Salvatore Salvax Calabrese – Stati d’Animo
L’umanità si divide in due categorie… quelli dell’incudine e quelli del martello… e nel mezzo ci sono io.
L’umanità si divide in due categorie… quelli dell’incudine e quelli del martello… e nel mezzo ci sono io.
I pensieri si aggrovigliano come serpi, si confondono e mi aggrediscono, e io cado nel vuoto.
Fai conto di essere una stazione, un luogo di abbracci e strette di mano, di addii e arrivederci, di treni persi, presi e sognati, di attese e corse, di lacrime e sorrisi, di speranze e rimpianti. Fai conto di essere di una stazione, un punto di partenza per alcuni, di transito per i più, un punto di arrivo per pochi.
Crescendo con il tempo di ogni emozione raccolti e conservati tra le camere della mente alcuni vengono a galla strappando un sospiro lieve che giace dentro l’anima di chi ti a lasciato un ricordo, un bacio, un’emozione, un frammento d’esistenza. Poiché il tempo oltrepassa noi stessi, i ricordi si fermano e rimangono sigillati per sempre sulle pareti di un cuore che colorandosi d’amore si stinge tutto per un giorno ancora da vivere.
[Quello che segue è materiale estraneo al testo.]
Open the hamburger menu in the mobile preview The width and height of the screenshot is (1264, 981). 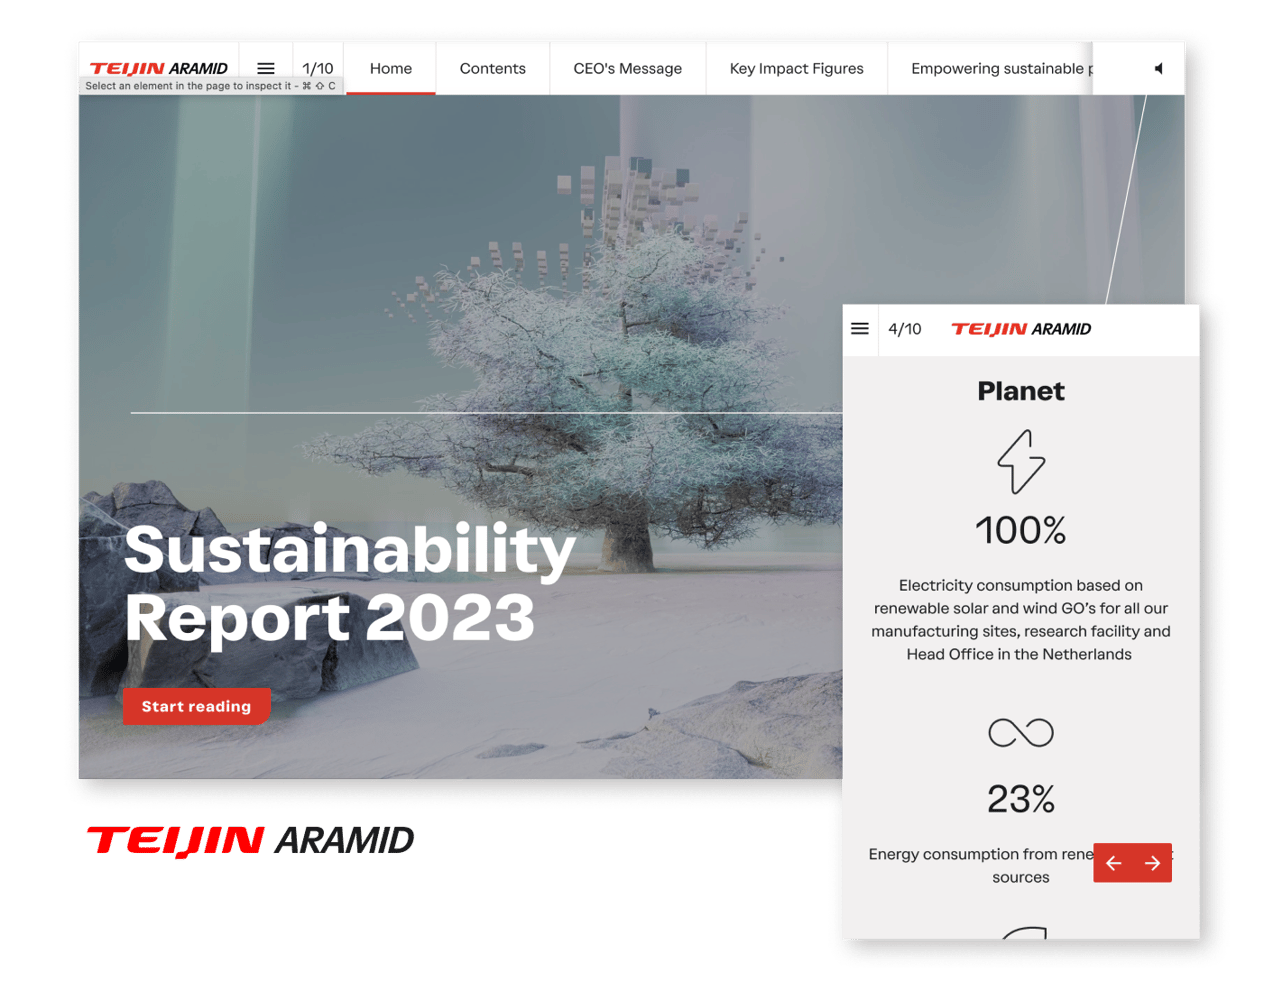pyautogui.click(x=860, y=329)
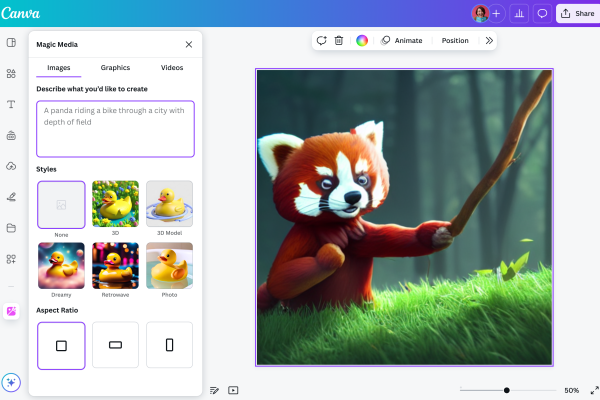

Quando si è costantemente ansiosi, a prescindere da quale sia l’oggetto delle nostre preoccupazioni, si genera un’energia negativa che grava su di noi come una nube e respinge ogni positività, creando un senso di sventura imminente. Dobbiamo provare ripetutamente ad affrontare le negatività e superarle, attraversare quella nube, e andare oltre!, oltre a quella nube nera splende il sole, sempre!
Ricorda, qualunque cosa accada, trova sempre la forza per non mollare mai. Lo so è difficile, ma non impossibile.
La cosa in cui era brava era credere nelle sue convinzioni. Era questo che le logorava l’anima, era lei e le sue maledette convinzioni che credeva immutabili e perfette a ferirla di più! Non una sola volta aveva provato ad andare più in la delle sue convinzioni, ed ogni volta che cadevano disarmanti dinnanzi alla realtà erano per lei una pugnalata al cuore.